• by María “Cuca” Robledo Montecel, Ph.D. • IDRA Newsletter • August 1994 • Dr. María “Cuca” Robledo Montecel, Ph.D.

As legislative sessions draw near, debates get louder. In Texas, the 74th Session of the Legislature convenes in January 1995. School facilities funding will be a major topic due to a court deadline to develop an equitable plan by September 1995. In addition to facilities funding, school choice will most likely surface as one of the major and certainly one of the most controversial topics. What is school choice? Why is choice emerging as a serious alternative to the state’s long-standing approach to public education? What are the assumptions and expectations that underlie people’s perceptions about choice programs? And most importantly, can choice deliver what many assume or propose it can in improved student performance and school accountability?

Proponents tout school choice as the panacea for the ills that currently plague our public schools: the apparent inability to provide excellent education, the lack of responsiveness to parental concerns, and the seeming impossibility of changing schools from within or from the outside. They offer school choice – particularly the re-allocation of public education funding from local schools to privately funded schools – as the way to excellent and responsive education.

Led by John E. Chubb and Terry M. Moe, choice advocates argue that all schools can be made more effective if they are subjected to “marketplace forces” of competition. They argue that if schools, like businesses, are forced to compete, free market forces will automatically weed out the poor performing schools, and the new competition will raise all schools’ levels of performance. Choice proponents also state that when parents can “choose” their children’s school, parental interest in education will increase. A common thread in proponents’ public relations spin is the proposition that economically disadvantaged and minority students would be among the major beneficiaries of choice, as new options which are currently beyond their reach would be made available to them. To further cement their argument, choice proponents underlay their argument with an explicit or implicit notion that providing public funding to private schools is a zero cost option, as money is simply shifted from one depository – the local public school fund – to the parents. They in turn simply transfer funds to another school setting of their choice.

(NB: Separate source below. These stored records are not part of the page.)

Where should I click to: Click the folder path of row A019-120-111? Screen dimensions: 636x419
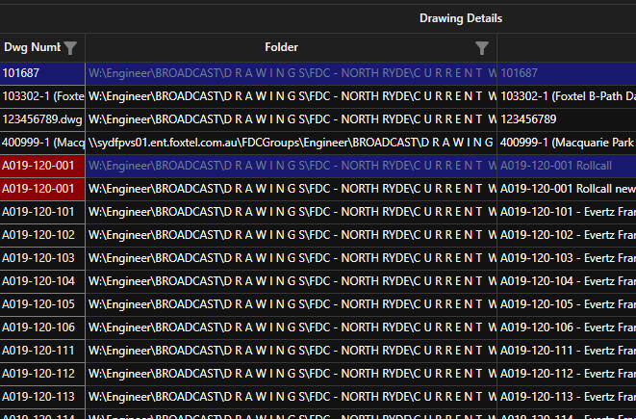(x=291, y=350)
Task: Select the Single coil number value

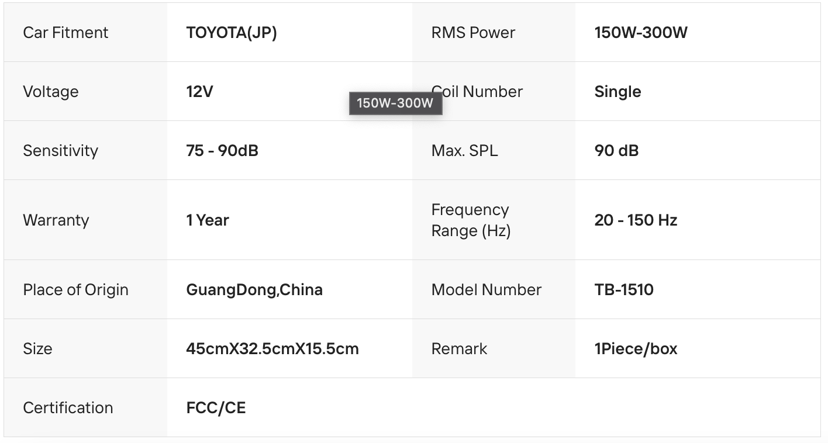Action: (617, 92)
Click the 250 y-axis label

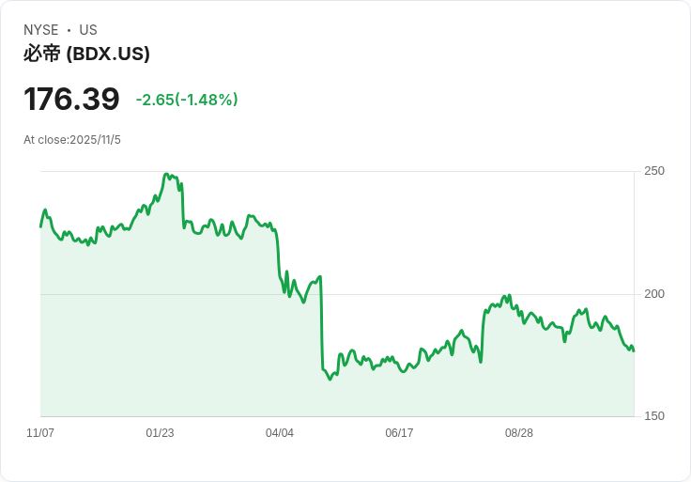[x=653, y=171]
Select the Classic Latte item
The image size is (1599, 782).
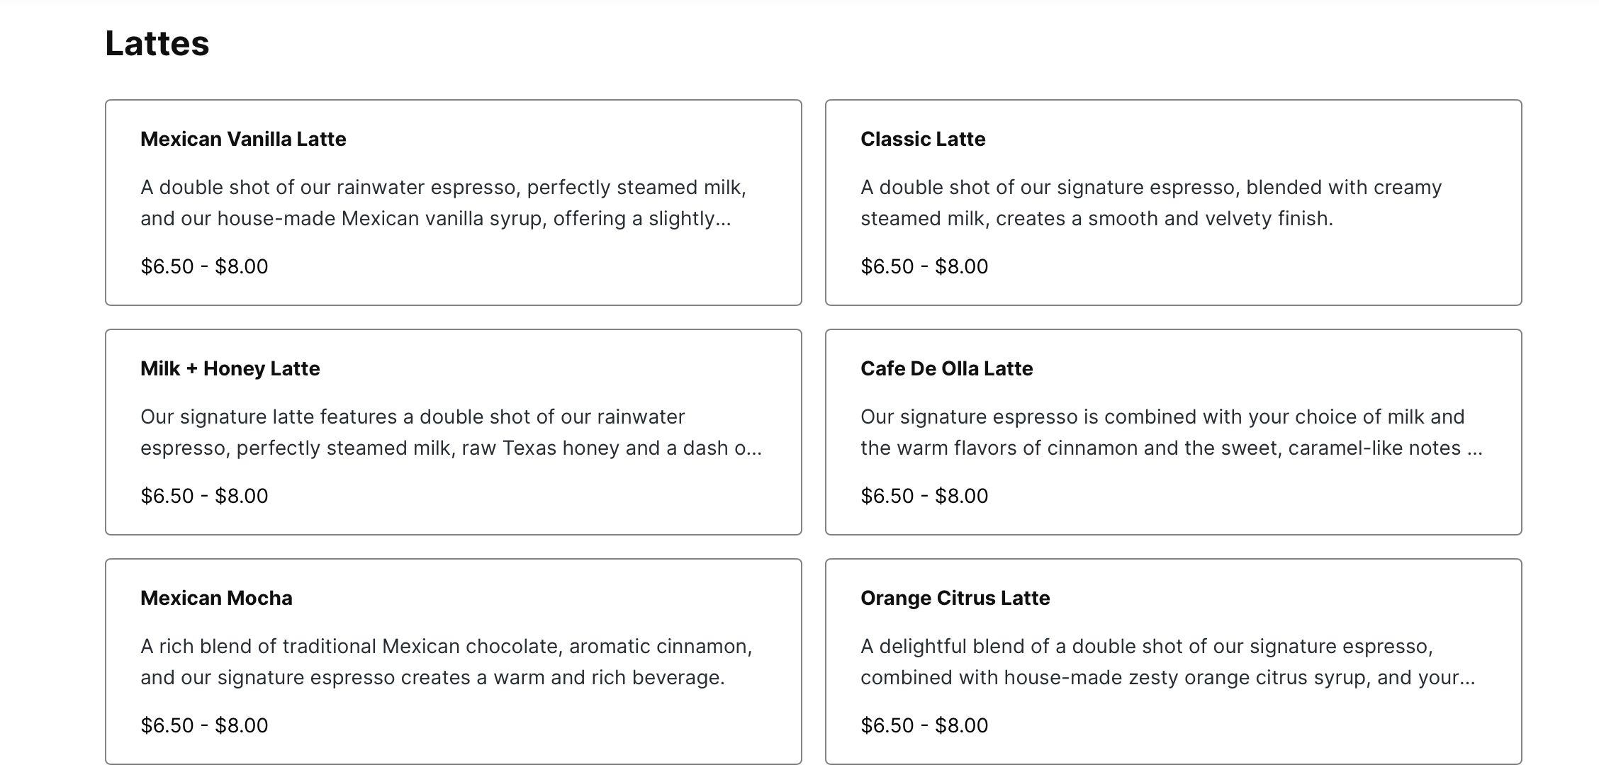[x=1174, y=203]
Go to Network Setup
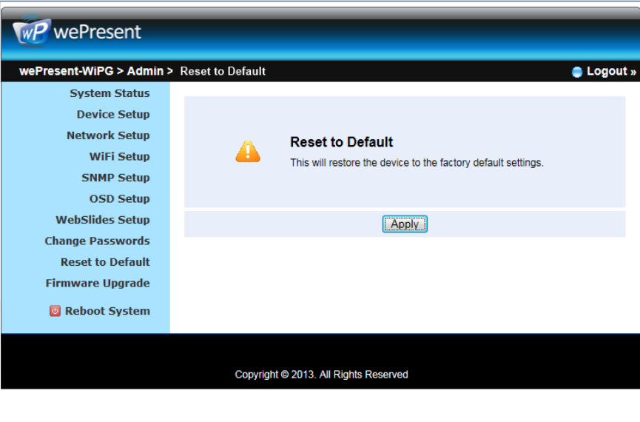 click(x=108, y=135)
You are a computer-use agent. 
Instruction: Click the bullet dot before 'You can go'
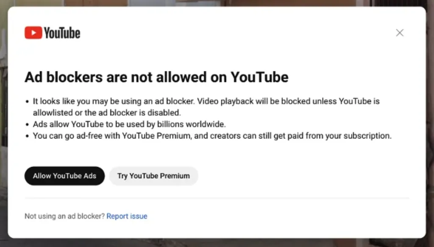point(27,136)
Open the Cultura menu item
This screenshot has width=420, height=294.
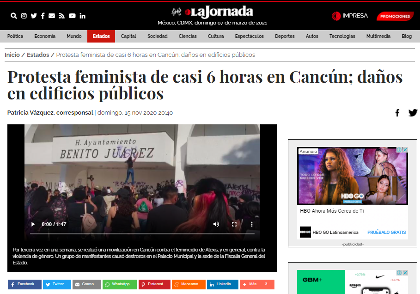coord(216,36)
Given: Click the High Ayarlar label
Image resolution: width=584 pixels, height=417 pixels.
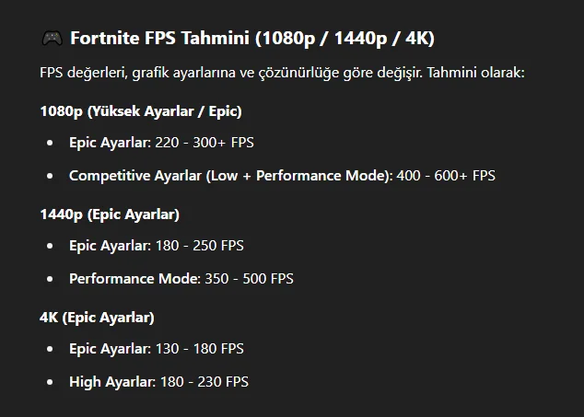Looking at the screenshot, I should tap(111, 381).
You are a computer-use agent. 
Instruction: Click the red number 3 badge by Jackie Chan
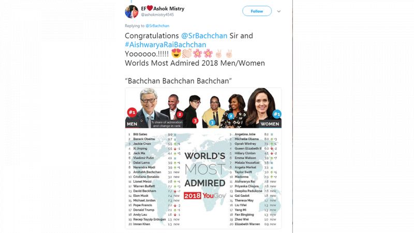point(195,121)
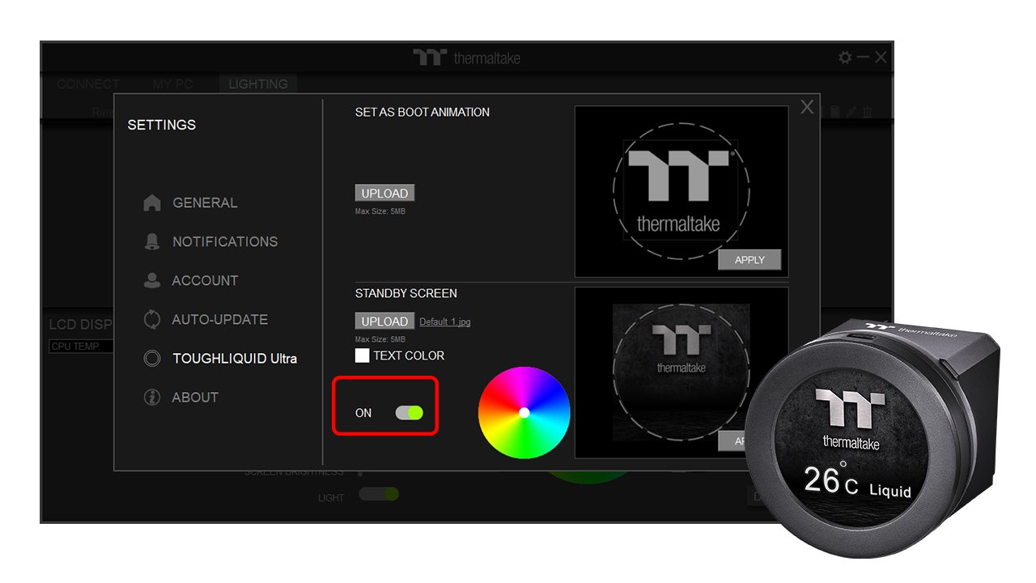Open the General settings home icon
The image size is (1036, 583).
(151, 203)
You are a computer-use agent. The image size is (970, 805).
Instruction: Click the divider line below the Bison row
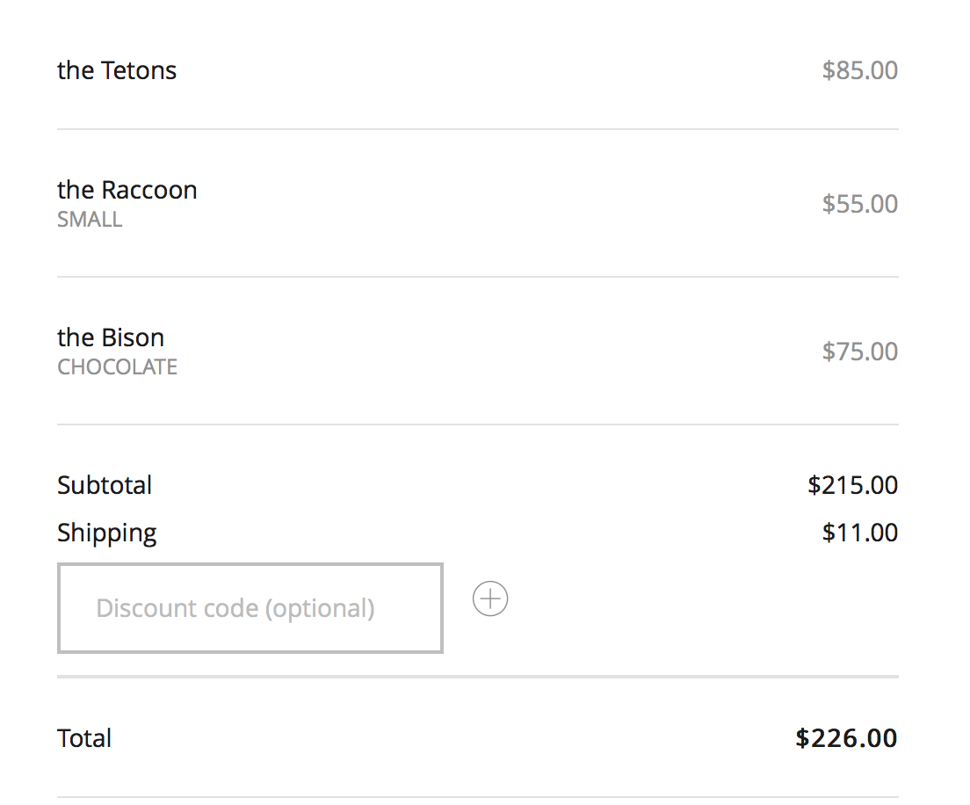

It is a beguiling notion: all American students in competitive and excellent schools that are responsive to parents who can vote on their feet by using vouchers to select any public or private school of their choice. At best, however, school choice is myopic. At worst, school choice is a deliberate and cynical attempt to create a two-tiered system of education – one for the wealthy and one for the rest, with scarce public monies being siphoned as subsidies for private education. From research and experiences to date, the following scenario is likely: schools will have a choice of students while families and communities will have fewer choices. Left with fewer choices will be families without transportation, without knowledge of how schools work, with different language needs, without money to supplement a minimum level voucher, or with children who are unable to meet the entry criteria that will almost surely be used in private school settings. In turn, entire communities will have fewer choices. By providing mechanisms for the empowerment to abandon public schools, public schools in the community have less chance of improving without public support for local schools, particularly by those families whose children are no longer enrolled there. While some propose that poor performing schools will be closed down, choice proponents fail to discuss where the students from those settings might end up.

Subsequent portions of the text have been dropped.